─── PAGE TEXT ───

Considerations on Exiting China

Supply Chain Management Review has released an intriguing article on the implications of exiting China, and there is a great deal of material to unpack. In light of the evolving tensions between the West and China, a question on many corporations’ minds is, “should we plot our exit?”

The new face of supply chain

The supply chain industry underwent a fast and dramatic ‘facelift’ throughout the pandemic. Lockdowns across the world led to a surge of demand for household goods and consumer electronics. The United States have always utilised China’s streamlined and automated supply chains to meet this demand. So, how is the dynamic changing?

Jack Gao, quoted in the article, theorises that this shift is a product of “America’s deliberate strategy of changing the economic environment for China as the competition between the two nations intensifies.” 

A supporting statistic shows, “In a recent Morning Consult poll, 60% of Americans and 79% of Chinese viewed the other as unfriendly or an enemy.” Furthermore, “the proposed America COMPETES Act aims to ally with the European Union, and other democracies to reduce supply-chain dependence on China”.  

Whilst the article concludes that multinational corporations should maintain a presence in China, it also outlines potential issues. The standout points made include: 

  • The developing COVID-19 situation in China has fractured supply chains.
  • Tensions over the South China Sea and Taiwan are increasing.
  • China’s “no limits” partnership with Russia continues creating tensions with those supporting Ukraine.

Each of these issues is food for thought. As such, it is paramount that decision-makers in MNCs have a comprehensive picture. Unfortunately, obtaining this picture can be a minefield to navigate. Suppliers in China are often far from forthcoming when providing overviews. This disposition, coupled with the entrenched need for respect in business dealings, creates a cultural balancing act. 

Western-Chinese Coopetition

A lot of the content out there focuses on manufacturing in China for US and European markets, but this needs to be weighed against the investment that foreign firms have made in manufacturing for the China domestic market. MNCs are having to weigh the benefits of the advanced supply chain within a huge domestic market, against the challenges that currently face the Middle Kingdom. Benjamin King, CEO of Kinyu SCM expects many multinationals to ride out the current challenges and concentrate on the long term goals in such a vast market. For those who are manufacturing for US and EU markets, China is not exactly looking attractive – but its monopoly in upstream material supply chains and advanced logistics network continue to make it a number one choice.

─── DATA SHOWN ───

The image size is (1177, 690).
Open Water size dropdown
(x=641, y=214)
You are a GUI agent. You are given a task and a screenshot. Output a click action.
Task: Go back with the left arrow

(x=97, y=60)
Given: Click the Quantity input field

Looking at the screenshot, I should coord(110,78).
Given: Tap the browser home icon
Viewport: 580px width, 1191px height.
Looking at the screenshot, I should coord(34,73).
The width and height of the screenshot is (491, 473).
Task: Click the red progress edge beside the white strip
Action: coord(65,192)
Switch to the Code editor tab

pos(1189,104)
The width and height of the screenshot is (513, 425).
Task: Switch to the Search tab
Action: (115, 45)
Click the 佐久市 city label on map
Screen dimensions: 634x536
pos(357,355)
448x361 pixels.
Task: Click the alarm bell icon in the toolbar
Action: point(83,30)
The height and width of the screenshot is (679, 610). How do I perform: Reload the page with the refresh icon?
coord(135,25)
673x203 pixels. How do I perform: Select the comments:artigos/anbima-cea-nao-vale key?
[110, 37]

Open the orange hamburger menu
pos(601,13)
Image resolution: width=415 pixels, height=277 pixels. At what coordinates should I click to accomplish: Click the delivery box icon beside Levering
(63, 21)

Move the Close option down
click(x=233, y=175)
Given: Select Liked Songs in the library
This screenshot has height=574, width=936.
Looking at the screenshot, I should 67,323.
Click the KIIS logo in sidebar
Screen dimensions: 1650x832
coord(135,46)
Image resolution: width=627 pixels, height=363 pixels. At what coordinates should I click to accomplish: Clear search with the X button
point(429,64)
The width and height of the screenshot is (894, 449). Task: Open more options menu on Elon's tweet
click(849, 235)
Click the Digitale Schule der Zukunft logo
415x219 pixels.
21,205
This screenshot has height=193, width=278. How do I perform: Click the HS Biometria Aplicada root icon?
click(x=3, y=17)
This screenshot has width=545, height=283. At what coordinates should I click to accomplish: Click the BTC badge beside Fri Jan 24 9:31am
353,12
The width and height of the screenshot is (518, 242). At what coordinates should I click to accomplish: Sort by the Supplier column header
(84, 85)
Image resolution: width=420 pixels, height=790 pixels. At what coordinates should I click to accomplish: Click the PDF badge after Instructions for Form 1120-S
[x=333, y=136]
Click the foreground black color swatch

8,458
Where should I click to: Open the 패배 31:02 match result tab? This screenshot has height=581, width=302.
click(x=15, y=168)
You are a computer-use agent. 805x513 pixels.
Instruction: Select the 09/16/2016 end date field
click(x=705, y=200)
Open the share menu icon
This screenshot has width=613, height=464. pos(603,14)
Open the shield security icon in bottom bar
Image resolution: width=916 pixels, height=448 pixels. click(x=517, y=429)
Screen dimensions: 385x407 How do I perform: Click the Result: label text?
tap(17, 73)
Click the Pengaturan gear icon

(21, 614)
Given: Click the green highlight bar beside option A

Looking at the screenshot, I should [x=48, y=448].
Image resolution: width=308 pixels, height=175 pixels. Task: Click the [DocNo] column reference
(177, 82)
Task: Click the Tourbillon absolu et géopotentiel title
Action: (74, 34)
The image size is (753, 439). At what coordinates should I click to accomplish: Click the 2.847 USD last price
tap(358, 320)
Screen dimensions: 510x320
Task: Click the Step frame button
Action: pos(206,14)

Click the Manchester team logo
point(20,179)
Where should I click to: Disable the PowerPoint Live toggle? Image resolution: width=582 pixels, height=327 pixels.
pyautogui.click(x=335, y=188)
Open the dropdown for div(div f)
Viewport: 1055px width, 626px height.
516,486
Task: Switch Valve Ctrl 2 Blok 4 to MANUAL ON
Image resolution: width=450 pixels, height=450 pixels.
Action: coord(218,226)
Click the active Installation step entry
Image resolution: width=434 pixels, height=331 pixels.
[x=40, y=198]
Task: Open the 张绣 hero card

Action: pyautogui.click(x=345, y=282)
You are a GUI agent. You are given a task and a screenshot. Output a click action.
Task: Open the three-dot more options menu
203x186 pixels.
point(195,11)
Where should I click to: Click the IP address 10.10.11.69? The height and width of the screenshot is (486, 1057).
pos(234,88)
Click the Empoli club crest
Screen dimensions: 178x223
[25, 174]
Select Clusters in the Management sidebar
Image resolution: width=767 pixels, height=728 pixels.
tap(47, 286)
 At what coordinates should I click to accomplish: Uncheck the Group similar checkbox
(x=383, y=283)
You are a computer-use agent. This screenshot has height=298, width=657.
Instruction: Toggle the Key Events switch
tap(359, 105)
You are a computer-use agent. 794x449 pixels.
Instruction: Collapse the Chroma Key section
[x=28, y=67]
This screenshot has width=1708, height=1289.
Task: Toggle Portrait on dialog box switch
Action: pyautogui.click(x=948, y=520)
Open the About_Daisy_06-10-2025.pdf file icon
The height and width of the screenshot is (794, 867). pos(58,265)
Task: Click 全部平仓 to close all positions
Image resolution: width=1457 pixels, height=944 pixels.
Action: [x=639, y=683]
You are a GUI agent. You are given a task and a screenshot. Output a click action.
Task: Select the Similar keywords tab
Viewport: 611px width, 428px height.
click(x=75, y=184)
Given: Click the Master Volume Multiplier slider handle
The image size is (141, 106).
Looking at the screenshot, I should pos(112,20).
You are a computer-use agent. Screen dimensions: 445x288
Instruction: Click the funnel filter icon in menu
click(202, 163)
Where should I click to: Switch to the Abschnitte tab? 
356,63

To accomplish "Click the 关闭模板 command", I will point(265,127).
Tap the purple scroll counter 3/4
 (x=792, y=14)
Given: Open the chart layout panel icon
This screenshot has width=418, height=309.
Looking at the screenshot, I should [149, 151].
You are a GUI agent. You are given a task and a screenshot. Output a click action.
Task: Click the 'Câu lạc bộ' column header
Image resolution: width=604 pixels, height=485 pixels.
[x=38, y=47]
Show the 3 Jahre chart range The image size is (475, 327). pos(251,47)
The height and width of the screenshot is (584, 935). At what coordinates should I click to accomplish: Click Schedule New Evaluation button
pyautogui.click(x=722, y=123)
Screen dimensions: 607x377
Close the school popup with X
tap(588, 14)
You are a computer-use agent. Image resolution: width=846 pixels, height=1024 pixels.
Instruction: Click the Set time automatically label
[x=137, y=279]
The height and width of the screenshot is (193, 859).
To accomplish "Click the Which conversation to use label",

───

TASK REQUIREMENTS:
1: In the text on exiting China, what share of Chinese respondents to the Morning Consult poll viewed the other country as unfriendly or an enemy?
2: From the text on exiting China, copy the passage word for word. Begin at "A lot of the" and stop after "number one choice.".

WRITTEN ANSWERS:
1: 79%

2:
A lot of the content out there focuses on manufacturing in China for US and European markets, but this needs to be weighed against the investment that foreign firms have made in manufacturing for the China domestic market. MNCs are having to weigh the benefits of the advanced supply chain within a huge domestic market, against the challenges that currently face the Middle Kingdom. Benjamin King, CEO of Kinyu SCM expects many multinationals to ride out the current challenges and concentrate on the long term goals in such a vast market. For those who are manufacturing for US and EU markets, China is not exactly looking attractive – but its monopoly in upstream material supply chains and advanced logistics network continue to make it a number one choice.